Le Tribunal Administratif de Besançon, par une ordonnance du 12 février 2026, a pris acte du désistement pur et simple de la SCI Angimmo. Celle-ci contestait la décision du maire de Jougne du 17 mars 2025 exerçant le droit de préemption urbain sur plusieurs parcelles. Le tribunal, constatant que rien ne s'opposait à ce désistement, l'a accepté en application de l'article R. 222-1 du code de justice administrative.
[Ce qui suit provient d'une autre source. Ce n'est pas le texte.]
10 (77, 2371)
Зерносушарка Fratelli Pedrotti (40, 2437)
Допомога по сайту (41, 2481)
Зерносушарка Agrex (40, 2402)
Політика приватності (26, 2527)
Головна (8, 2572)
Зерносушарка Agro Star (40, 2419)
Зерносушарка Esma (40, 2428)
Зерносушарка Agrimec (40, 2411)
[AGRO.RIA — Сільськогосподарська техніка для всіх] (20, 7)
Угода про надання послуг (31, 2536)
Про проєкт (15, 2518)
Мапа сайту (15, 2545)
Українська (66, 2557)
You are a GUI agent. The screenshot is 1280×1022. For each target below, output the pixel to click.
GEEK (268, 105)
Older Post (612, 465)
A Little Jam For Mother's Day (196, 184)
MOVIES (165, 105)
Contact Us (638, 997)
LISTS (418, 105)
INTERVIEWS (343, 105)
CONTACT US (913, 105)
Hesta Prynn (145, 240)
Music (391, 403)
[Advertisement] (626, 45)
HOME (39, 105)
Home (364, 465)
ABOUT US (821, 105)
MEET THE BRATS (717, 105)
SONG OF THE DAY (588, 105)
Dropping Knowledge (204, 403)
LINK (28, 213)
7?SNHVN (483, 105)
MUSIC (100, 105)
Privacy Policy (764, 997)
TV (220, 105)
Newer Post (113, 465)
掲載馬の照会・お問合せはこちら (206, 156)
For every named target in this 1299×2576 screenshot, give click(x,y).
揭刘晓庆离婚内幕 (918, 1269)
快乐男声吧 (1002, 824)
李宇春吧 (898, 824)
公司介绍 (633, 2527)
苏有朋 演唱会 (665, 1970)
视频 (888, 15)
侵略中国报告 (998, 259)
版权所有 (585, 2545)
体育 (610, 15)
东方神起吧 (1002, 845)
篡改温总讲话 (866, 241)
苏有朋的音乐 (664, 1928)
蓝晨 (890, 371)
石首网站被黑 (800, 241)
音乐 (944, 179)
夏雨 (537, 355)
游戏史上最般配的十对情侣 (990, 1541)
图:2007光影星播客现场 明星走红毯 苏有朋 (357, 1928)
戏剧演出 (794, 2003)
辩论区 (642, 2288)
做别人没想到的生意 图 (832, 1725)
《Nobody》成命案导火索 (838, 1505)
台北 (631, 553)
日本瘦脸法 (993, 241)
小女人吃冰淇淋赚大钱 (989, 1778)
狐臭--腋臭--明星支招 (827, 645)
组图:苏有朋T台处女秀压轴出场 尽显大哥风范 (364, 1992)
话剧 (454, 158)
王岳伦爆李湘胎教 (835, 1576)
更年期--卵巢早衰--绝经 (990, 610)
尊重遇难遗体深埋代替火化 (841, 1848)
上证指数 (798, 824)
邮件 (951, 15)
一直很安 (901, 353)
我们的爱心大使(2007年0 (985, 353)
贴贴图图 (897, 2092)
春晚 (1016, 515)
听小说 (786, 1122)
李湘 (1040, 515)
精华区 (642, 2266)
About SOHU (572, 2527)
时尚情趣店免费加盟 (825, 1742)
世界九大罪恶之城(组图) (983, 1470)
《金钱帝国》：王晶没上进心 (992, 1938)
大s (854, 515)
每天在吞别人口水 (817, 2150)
L'affaire est ainsi close sans examen au fond du litige.
Texte intégral
Vu la procédure suivante :
Par une requête, enregistrée le 1er avril 2025, la société civile immobilière (SCI) Angimmo, représentée par Me Barberousse, demande au tribunal :
1°) d’annuler la décision n°2025-08 du 17 mars 2025 par laquelle le maire de Jougne a exercé le droit de préemption urbain sur les parcelles cadastrées AB326, 421, 422 et 423 appartenant à la SCI Jean Misanis aux conditions contenues dans la déclaration d’intention d’aliéner n°25-0008 « à l’exception des conditions figurant au paragraphe « observations » page 7/10 du formulaire inopposables à la commune de Jougne ;
2°) de mettre à la charge de la commune de Jougne une somme de 2 500 euros au titre de l’article L. 761-1 du code de justice administrative.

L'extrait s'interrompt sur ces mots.